Similar past events display a seasonal shift from October in the past to November and December in the present. Changes in urban areas of Sibolga and Tarutung reveal precipitation increases up to 7 mm/day compared to similar past situations, increasing vulnerability to flooding given contemporary land use and development. These results suggest that meteorological conditions similar to those of the November 2025 floods in Vietnam are becoming more favorable for extreme precipitation events — consistent with expectations under continuing global warming.
Finally, we find that sources of natural climate variability may have not influenced the event. This suggests that the changes we see in the event compared to the past are mainly due to human driven climate change. We underline that, following the protocol used for our analysis, we did not use the IOD index which may have influenced the event.
Conclusion
Based on the above, we conclude that meteorological conditions leading to the Indonesia floods are more intense with up to 2 hPa deeper, up to 7 mm/day (10%) wetter in the present, and up to 4 km/h (10%) windier over the coasts than they would have been in the past. We interpret Indonesia floods as an event driven by very exceptional meteorological conditions whose characteristics can be ascribed to human driven climate change.

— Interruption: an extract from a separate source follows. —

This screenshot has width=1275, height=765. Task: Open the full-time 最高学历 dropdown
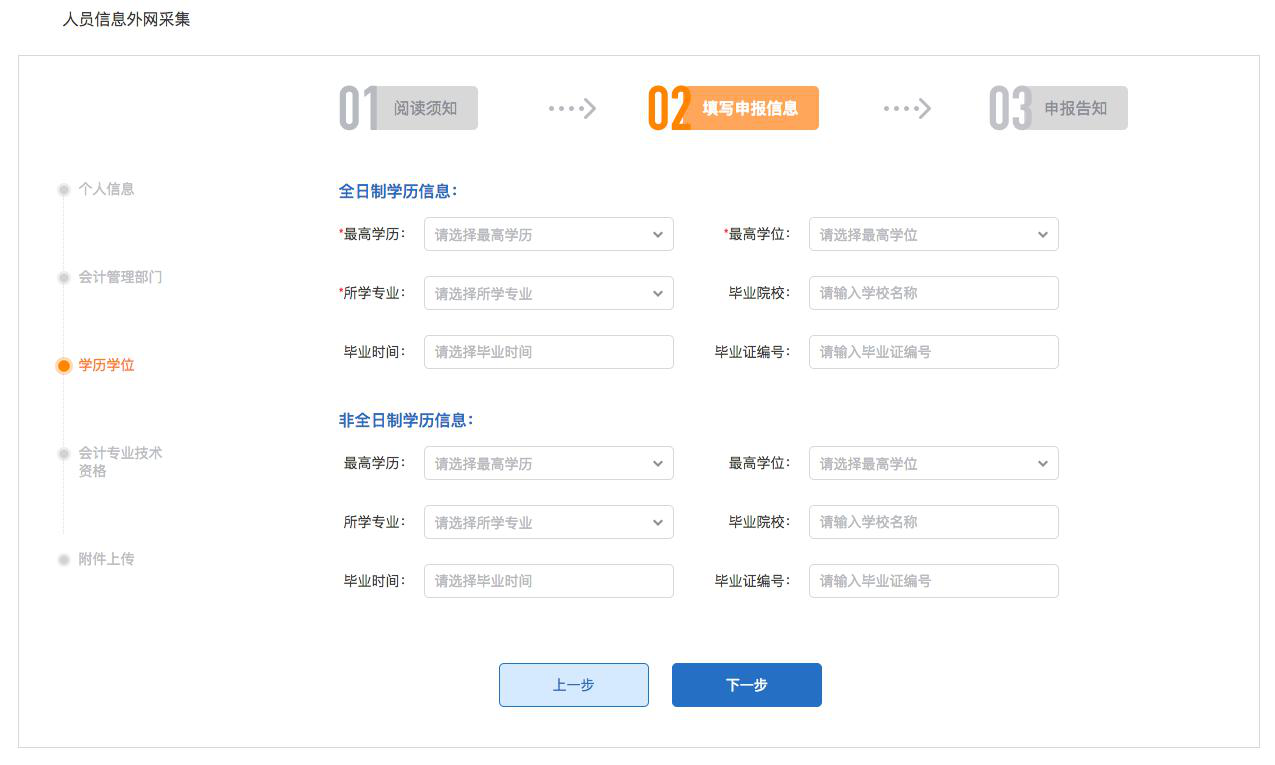pos(548,234)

NB1: The following output is specifically intended for researchers and contain details that are fully understandable only by reading the methodology described in Faranda, D., Bourdin, S., Ginesta, M., Krouma, M., Noyelle, R., Pons, F., Yiou, P., and Messori, G.: A climate-change attribution retrospective of some impactful weather extremes of 2021, Weather Clim. Dynam., 3, 1311–1340, https://doi.org/10.5194/wcd-3-1311-2022, 2022.
NB2: Colorscales may vary from the ClimaMeter figure presented above.
The figure shows the average of surface pressure anomaly (msl) (a), average 2-meter temperatures anomalies (t2m) (e), cumulated total precipitation (tp) (i), and average wind-speed (wspd) in the period of the event. Average of the surface pressure analogs found in the counterfactual [1979-2000] (b) and factual periods [2001-2022] (c), along with corresponding 2-meter temperatures (f, g), cumulated precipitation (j, k), and wind speed (n, o). Changes between present and past analogues are presented for surface pressure ∆slp (d), 2 meter temperatures ∆t2m (h), total precipitation ∆tp (i), and windspeed ∆wspd (p): color-filled areas indicate significant anomalies with respect to the bootstrap procedure. Violin plots for past (blue) and present (orange) periods for Quality Q analogs (q), Predictability Index D (r), Persistence Index Θ (s), and distribution of analogs in each month (t). Violin plots for past (blue) and present (orange) periods for ENSO (u), AMO (v) and PDO (w). Number of the Analogues occurring in each subperiod (blue) and linear trend (black). Values for the peak day of the extreme event are marked by a blue dot. Horizontal bars in panels (q,r,s,u,v,w) correspond to the mean (black) and median (red) of the distributions.